Photograph by Casey Coscarelli
“You know when you hear the beginning section of the opener, that you’re in for an onslaught. There’s going to be a tidal wave of viciousness soon to follow and it tells your brain: be ready for the storm.”
The storm that Karl Sanders - founding member and longtime guitarist/vocalist for iconic death metal band Nile - is referring to, is the band’s 10th studio album, The Underworld Awaits Us All. While the band took time to meticulously craft each song, an overwhelming presence of brutality shapes the album’s overall mood.
“There’s not as much fancy window dressing here,” says Sanders. “In other words, whatever nice, soft, comfy velvet glove was around the fist, well, it’s a bare fist right now. This album is very streamlined to its core effective elements, which are all brutal.”
For over 30 years, Sanders has been able to channel his immense fascination with Egyptian mythology into enriching the atmosphere surrounding Nile’s barbaric and ferocious compositions. Having discovered “an unending wellspring from which to draw upon and explore,” he continuously finds himself drawn to creating songs that utilize Eastern modal tonalities, evil 4th and 5th parallel guitar riffing, ominous octaves, war horns, and cinematic timpanis.
Continuing his commitment to writing music for Nile from that unending source, Sanders, over time, has developed a much more surrendered approach to his writing process.
Sanders explains: “I prefer to not let form or structure dictate creativity. Sometimes the music comes first and suggests the story, words or lyrics, and sometimes it’s the other way around. Sometimes the music and story occur simultaneously. Sometimes I just have a title, and that will start my mind wandering as I am playing the guitar. Sometimes inspiration can just be the wrong chord.”

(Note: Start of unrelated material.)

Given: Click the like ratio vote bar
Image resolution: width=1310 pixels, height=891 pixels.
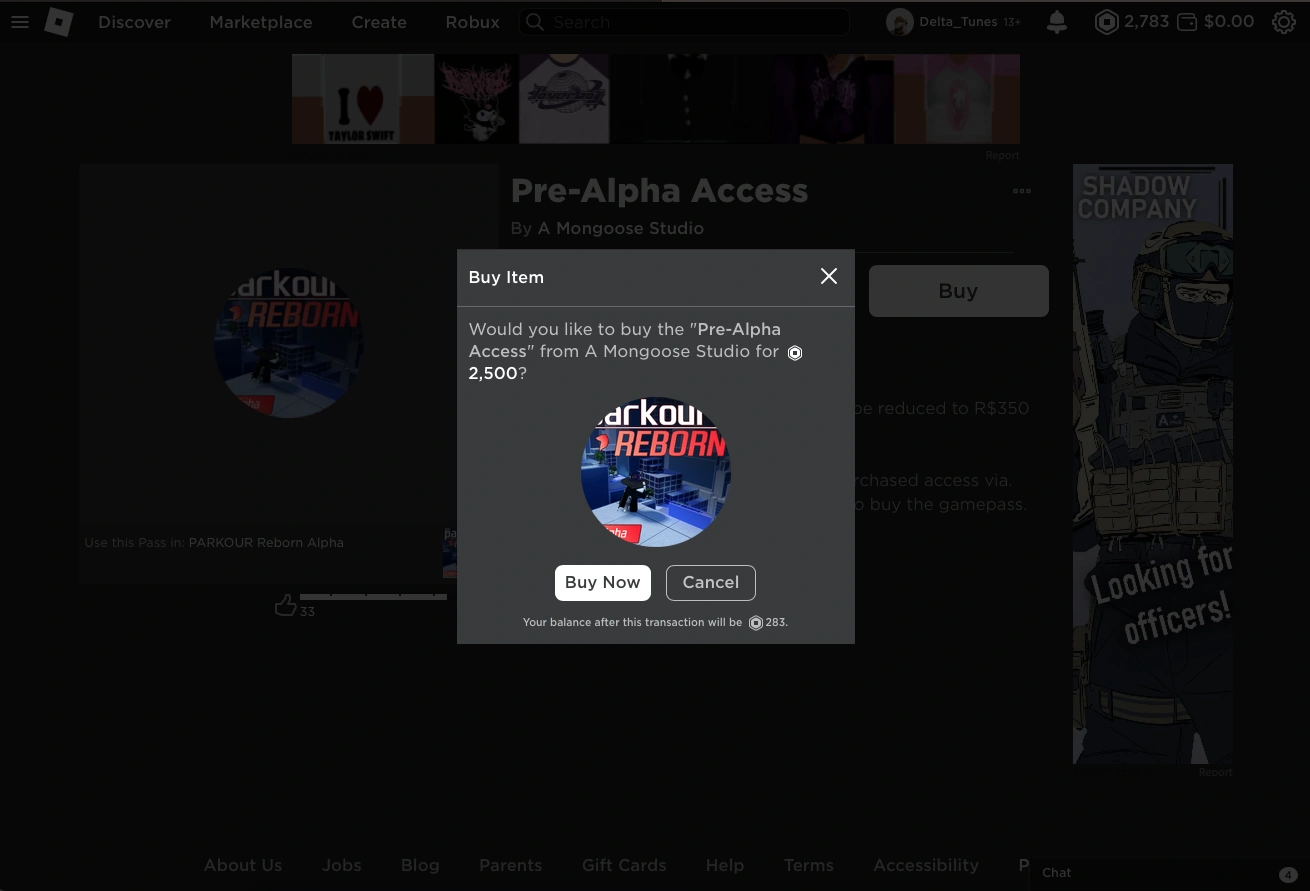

He continues, “It all flows organically from within itself. It’s not an internally imposed structure that we’re obeying. But rather, wherever the song leads is where we go, and that’s more fun. It takes you places that perhaps one might not have gone if they were following structure. It doesn't have to be anything, it can be whatever.”
That philosophy is what guides the new album through twists and turns of colossal, swirling riffage and a variety of growling vocal ranges. All bolstered by the stellar and dynamic drum performance delivered by George Kollias. “The level of cooperation between George and I on this record is the best it’s ever been,” reveals Sanders. “He put a lot of time and thought into his drum parts and how they worked within the song…a lot of time.”
Elaborating on the percussive impact in relation to the new record, “It’s the percussion that creates the primal, physical connection,” Sanders explains. “I think when we stop for a second and consider the nature and essence - the core connection of percussion to the human - then we can more fully realize the storytelling power and potential inherent in drums. A good drummer can make storytelling poetry, wordlessly narrating entire story arcs with what they do.”
Perhaps the most notable component of The Underworld Awaits Us All is how all of the instruments work together to generate some of the band’s most cohesive songwriting. And while it took some time for the songs to take shape for this album, Sanders acknowledges, “It was really the carving and the honing and trimming the fat off some of the songs that took awhile. There’s six, seven, eight, nine, ten versions of all these songs…Then when George would start with it, sometimes it would go ten, twelve, thirteen versions, before we were happy and realized it was really working together. Because without it really working together, it can very quickly degenerate into a wall of noise…Getting all the elements to be cohesive, that’s what took long. There was great focus from everyone involved.”
After pouring all of himself into his work on this new album, Sanders has had some months to reacclimate to normalcy, to which he expresses, “Usually, for a good while, during the record and a little while afterwards, I’m not necessarily sane. Playing pickleball this time was how I made my way back. There’s something about it - getting back out, getting active and mixing it up with different people. Dude…it was my bridge back to sanity.”
He adds, “I’ve had to dig myself out of that immersive hole several times, so I know that it’s possible. After you’ve climbed in and out of that hellhole for a while, you realize when you’re in it and what you’re gonna have to do to get back out of it…I’m one of the guys who’s in this for life and I always knew it. This is what I’ll be doing until the metal gods strike me down and say ‘Thank you and goodnight!’”(laughs).